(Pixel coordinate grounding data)
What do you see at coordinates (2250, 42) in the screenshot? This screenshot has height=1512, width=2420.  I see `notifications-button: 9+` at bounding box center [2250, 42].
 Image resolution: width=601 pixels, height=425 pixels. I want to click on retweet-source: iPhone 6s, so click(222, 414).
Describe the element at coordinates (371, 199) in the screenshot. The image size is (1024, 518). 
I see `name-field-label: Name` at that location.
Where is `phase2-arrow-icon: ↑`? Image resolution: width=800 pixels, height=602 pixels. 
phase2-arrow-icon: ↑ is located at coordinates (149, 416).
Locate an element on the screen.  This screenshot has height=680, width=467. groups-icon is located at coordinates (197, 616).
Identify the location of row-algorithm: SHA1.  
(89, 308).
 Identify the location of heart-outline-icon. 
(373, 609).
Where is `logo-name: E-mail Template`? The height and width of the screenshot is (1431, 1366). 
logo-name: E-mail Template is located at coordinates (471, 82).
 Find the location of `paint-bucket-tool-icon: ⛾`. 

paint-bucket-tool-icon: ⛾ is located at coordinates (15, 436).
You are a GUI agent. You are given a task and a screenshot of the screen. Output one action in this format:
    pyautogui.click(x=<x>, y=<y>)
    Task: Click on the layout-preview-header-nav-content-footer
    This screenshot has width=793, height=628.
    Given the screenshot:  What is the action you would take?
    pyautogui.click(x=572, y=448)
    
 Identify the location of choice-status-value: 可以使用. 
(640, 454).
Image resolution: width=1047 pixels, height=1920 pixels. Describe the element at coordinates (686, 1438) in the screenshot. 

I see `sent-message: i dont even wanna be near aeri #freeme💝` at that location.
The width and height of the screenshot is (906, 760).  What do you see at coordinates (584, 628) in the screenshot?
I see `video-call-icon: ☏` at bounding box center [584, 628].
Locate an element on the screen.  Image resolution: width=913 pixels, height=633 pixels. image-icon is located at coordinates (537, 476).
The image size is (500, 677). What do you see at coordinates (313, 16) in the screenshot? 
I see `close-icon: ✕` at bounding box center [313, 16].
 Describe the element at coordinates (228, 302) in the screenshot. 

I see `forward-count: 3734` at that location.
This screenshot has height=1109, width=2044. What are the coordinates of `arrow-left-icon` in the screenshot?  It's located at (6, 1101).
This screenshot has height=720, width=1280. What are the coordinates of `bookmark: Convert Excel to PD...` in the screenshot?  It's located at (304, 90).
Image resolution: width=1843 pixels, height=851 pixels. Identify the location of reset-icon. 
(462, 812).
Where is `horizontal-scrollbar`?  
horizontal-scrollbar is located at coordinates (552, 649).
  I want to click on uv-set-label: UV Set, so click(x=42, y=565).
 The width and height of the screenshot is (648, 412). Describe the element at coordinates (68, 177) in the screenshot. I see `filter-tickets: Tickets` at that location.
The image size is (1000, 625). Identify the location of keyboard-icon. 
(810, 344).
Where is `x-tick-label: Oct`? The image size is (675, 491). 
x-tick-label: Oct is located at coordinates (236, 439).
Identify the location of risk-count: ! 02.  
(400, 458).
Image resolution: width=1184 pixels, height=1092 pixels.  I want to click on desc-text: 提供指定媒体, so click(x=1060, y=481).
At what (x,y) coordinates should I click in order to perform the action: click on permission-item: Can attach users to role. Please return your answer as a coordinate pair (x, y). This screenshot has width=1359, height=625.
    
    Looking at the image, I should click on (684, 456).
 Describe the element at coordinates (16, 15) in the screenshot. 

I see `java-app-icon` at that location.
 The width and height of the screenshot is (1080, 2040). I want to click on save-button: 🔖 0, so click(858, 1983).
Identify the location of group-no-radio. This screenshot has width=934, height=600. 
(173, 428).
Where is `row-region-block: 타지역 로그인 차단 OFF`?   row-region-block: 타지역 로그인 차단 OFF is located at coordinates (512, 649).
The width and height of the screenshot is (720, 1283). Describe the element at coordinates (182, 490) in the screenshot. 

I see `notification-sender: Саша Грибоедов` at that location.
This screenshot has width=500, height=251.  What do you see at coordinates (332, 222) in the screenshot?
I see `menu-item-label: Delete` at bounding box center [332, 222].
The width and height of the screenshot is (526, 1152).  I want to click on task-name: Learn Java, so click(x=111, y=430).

## WHAT YOU SHOULD DO
Copy out every one of the lines above word for word, keeping their order and all their characters unchanged.

## SOLUTION TO THIS PROBLEM
What do you see at coordinates (2250, 42) in the screenshot? This screenshot has height=1512, width=2420.  I see `notifications-button: 9+` at bounding box center [2250, 42].
 Image resolution: width=601 pixels, height=425 pixels. I want to click on retweet-source: iPhone 6s, so click(222, 414).
Describe the element at coordinates (371, 199) in the screenshot. The image size is (1024, 518). 
I see `name-field-label: Name` at that location.
Where is `phase2-arrow-icon: ↑`? Image resolution: width=800 pixels, height=602 pixels. 
phase2-arrow-icon: ↑ is located at coordinates (149, 416).
Locate an element on the screen.  This screenshot has height=680, width=467. groups-icon is located at coordinates (197, 616).
Identify the location of row-algorithm: SHA1.  
(89, 308).
 Identify the location of heart-outline-icon. 
(373, 609).
Where is `logo-name: E-mail Template`? The height and width of the screenshot is (1431, 1366). 
logo-name: E-mail Template is located at coordinates (471, 82).
 Find the location of `paint-bucket-tool-icon: ⛾`. 

paint-bucket-tool-icon: ⛾ is located at coordinates (15, 436).
You are a GUI agent. You are given a task and a screenshot of the screen. Output one action in this format:
    pyautogui.click(x=<x>, y=<y>)
    Task: Click on the layout-preview-header-nav-content-footer
    This screenshot has width=793, height=628.
    Given the screenshot:  What is the action you would take?
    pyautogui.click(x=572, y=448)
    
 Identify the location of choice-status-value: 可以使用. 
(640, 454).
Image resolution: width=1047 pixels, height=1920 pixels. Describe the element at coordinates (686, 1438) in the screenshot. 

I see `sent-message: i dont even wanna be near aeri #freeme💝` at that location.
The width and height of the screenshot is (906, 760).  What do you see at coordinates (584, 628) in the screenshot?
I see `video-call-icon: ☏` at bounding box center [584, 628].
Locate an element on the screen.  Image resolution: width=913 pixels, height=633 pixels. image-icon is located at coordinates (537, 476).
The image size is (500, 677). What do you see at coordinates (313, 16) in the screenshot? 
I see `close-icon: ✕` at bounding box center [313, 16].
 Describe the element at coordinates (228, 302) in the screenshot. 

I see `forward-count: 3734` at that location.
This screenshot has height=1109, width=2044. What are the coordinates of `arrow-left-icon` in the screenshot?  It's located at (6, 1101).
This screenshot has height=720, width=1280. What are the coordinates of `bookmark: Convert Excel to PD...` in the screenshot?  It's located at (304, 90).
Image resolution: width=1843 pixels, height=851 pixels. Identify the location of reset-icon. 
(462, 812).
Where is `horizontal-scrollbar`?  
horizontal-scrollbar is located at coordinates (552, 649).
  I want to click on uv-set-label: UV Set, so click(x=42, y=565).
 The width and height of the screenshot is (648, 412). Describe the element at coordinates (68, 177) in the screenshot. I see `filter-tickets: Tickets` at that location.
The image size is (1000, 625). Identify the location of keyboard-icon. 
(810, 344).
Where is `x-tick-label: Oct`? The image size is (675, 491). 
x-tick-label: Oct is located at coordinates (236, 439).
Identify the location of risk-count: ! 02.  
(400, 458).
Image resolution: width=1184 pixels, height=1092 pixels.  I want to click on desc-text: 提供指定媒体, so click(x=1060, y=481).
At what (x,y) coordinates should I click in order to perform the action: click on permission-item: Can attach users to role. Please return your answer as a coordinate pair (x, y). This screenshot has width=1359, height=625.
    
    Looking at the image, I should click on (684, 456).
 Describe the element at coordinates (16, 15) in the screenshot. 

I see `java-app-icon` at that location.
 The width and height of the screenshot is (1080, 2040). I want to click on save-button: 🔖 0, so click(858, 1983).
Identify the location of group-no-radio. This screenshot has width=934, height=600. 
(173, 428).
Where is `row-region-block: 타지역 로그인 차단 OFF`?   row-region-block: 타지역 로그인 차단 OFF is located at coordinates (512, 649).
The width and height of the screenshot is (720, 1283). Describe the element at coordinates (182, 490) in the screenshot. 

I see `notification-sender: Саша Грибоедов` at that location.
This screenshot has width=500, height=251.  What do you see at coordinates (332, 222) in the screenshot?
I see `menu-item-label: Delete` at bounding box center [332, 222].
The width and height of the screenshot is (526, 1152).  I want to click on task-name: Learn Java, so click(x=111, y=430).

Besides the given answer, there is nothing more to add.